— Input data —
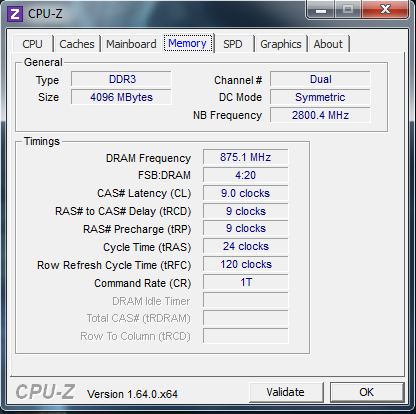Click the NB Frequency value field

coord(320,115)
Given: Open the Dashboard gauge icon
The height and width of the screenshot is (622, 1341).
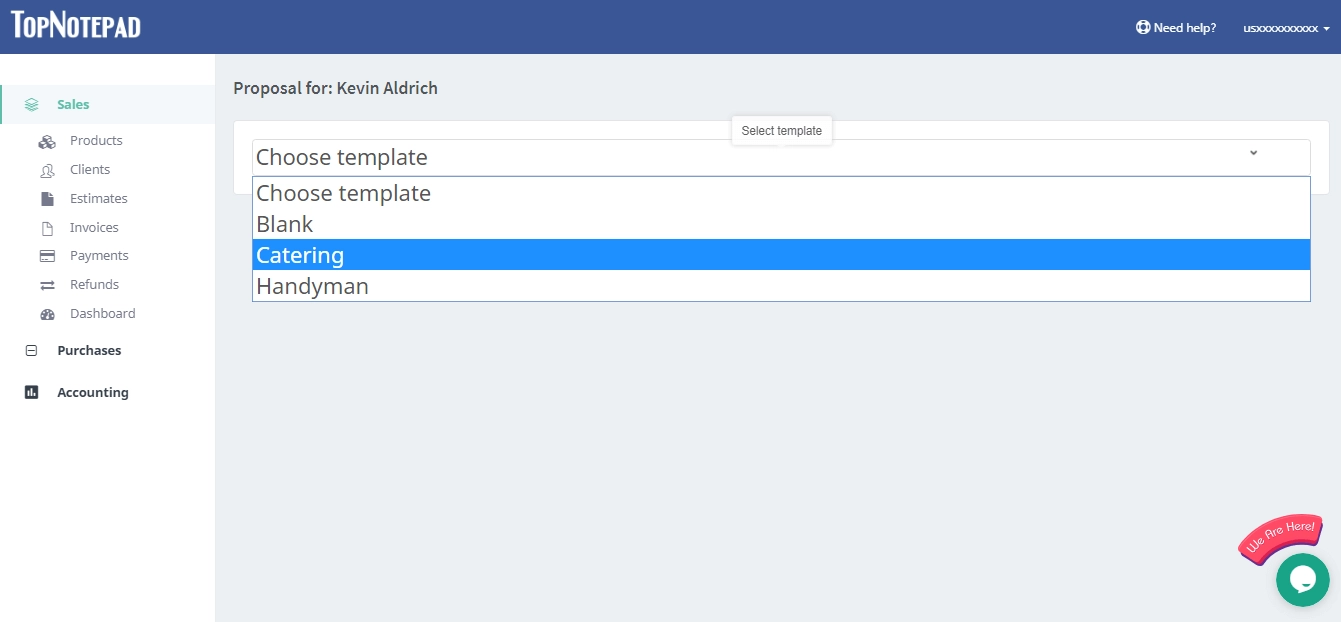Looking at the screenshot, I should pyautogui.click(x=47, y=313).
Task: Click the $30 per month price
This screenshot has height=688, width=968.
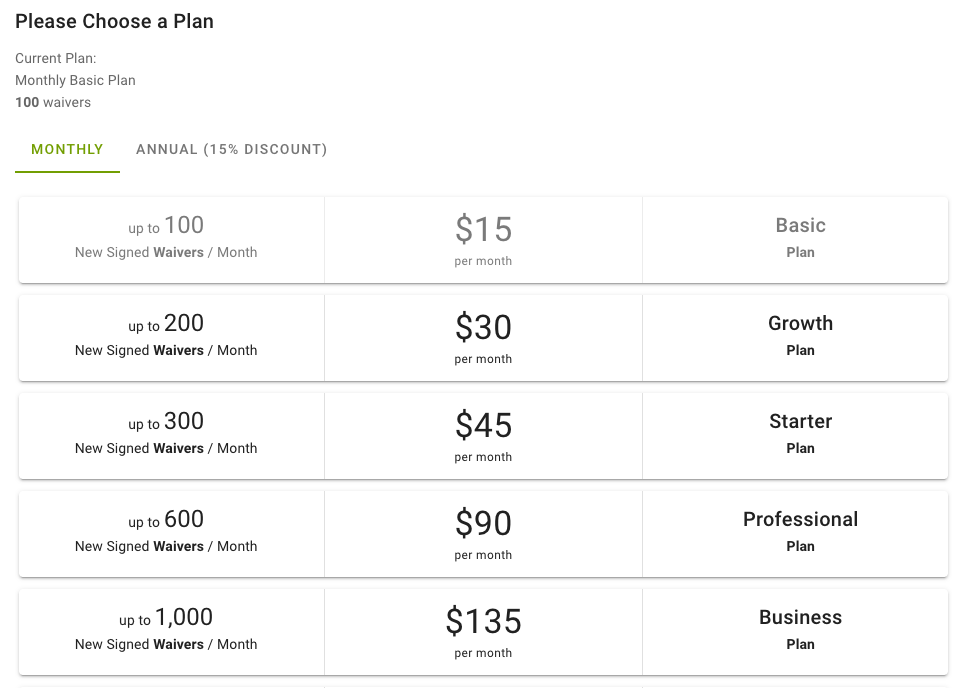Action: [x=483, y=338]
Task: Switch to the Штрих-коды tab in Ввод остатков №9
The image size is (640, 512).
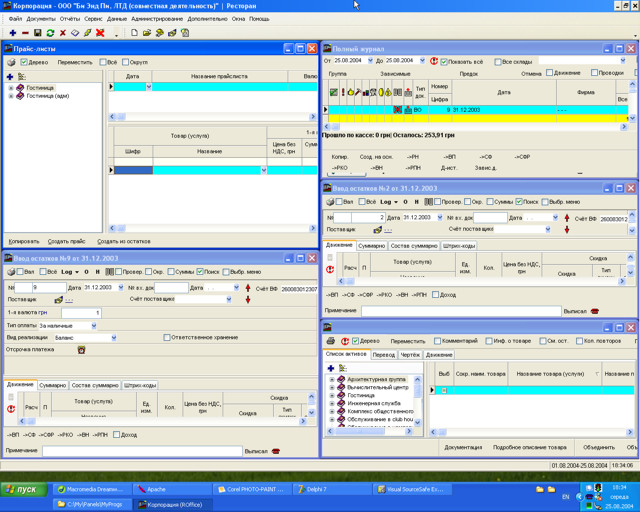Action: pyautogui.click(x=140, y=385)
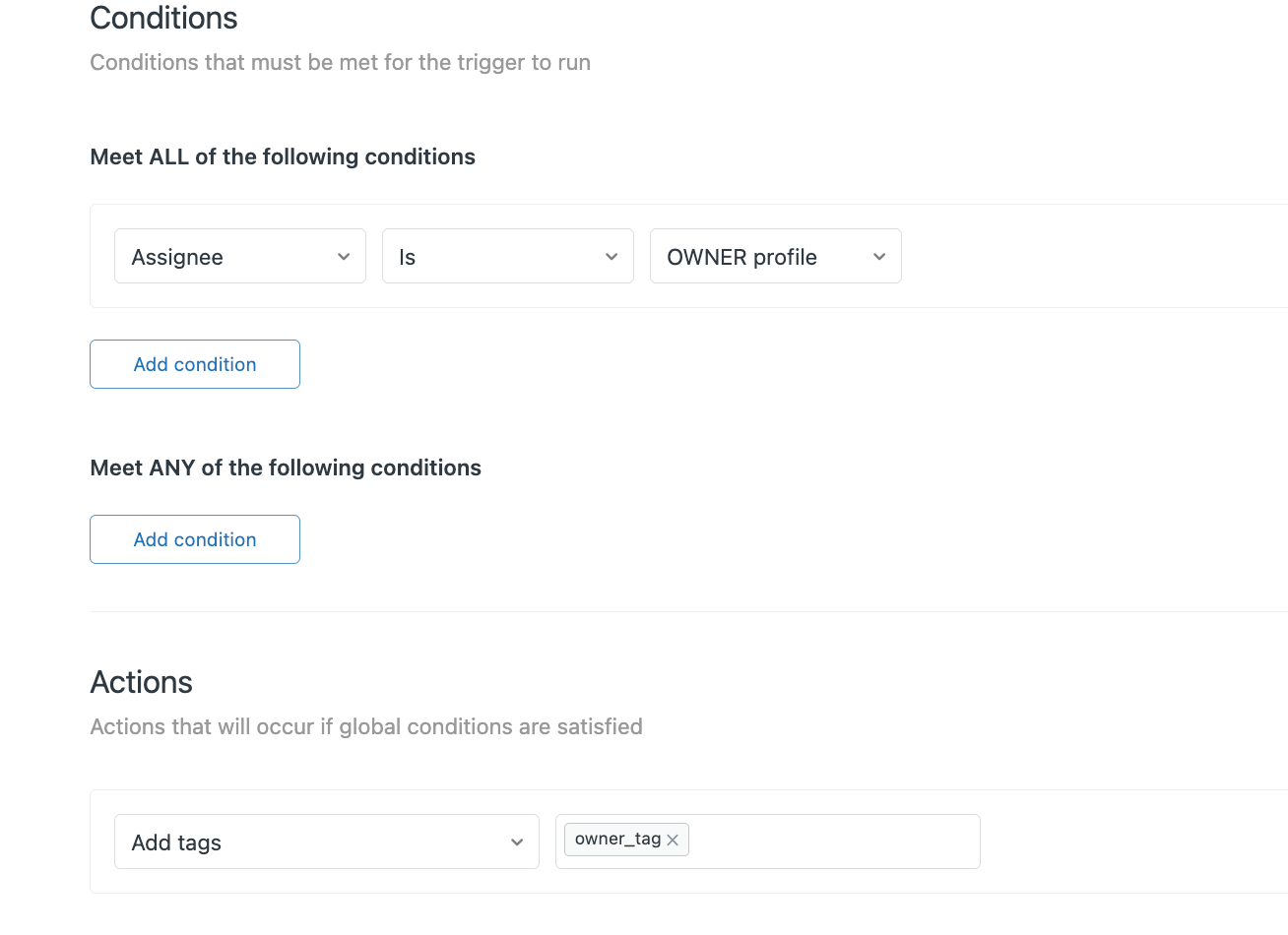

— What you need to do —
Take the line that contains "Task: Click the $30 per month price" and all lines after it to the end of the material above, and copy them verbatim without any images.

— Exercise output —
Task: Click the $30 per month price
This screenshot has height=688, width=968.
Action: [x=483, y=338]
Task: Switch to the Штрих-коды tab in Ввод остатков №9
The image size is (640, 512).
Action: pyautogui.click(x=140, y=385)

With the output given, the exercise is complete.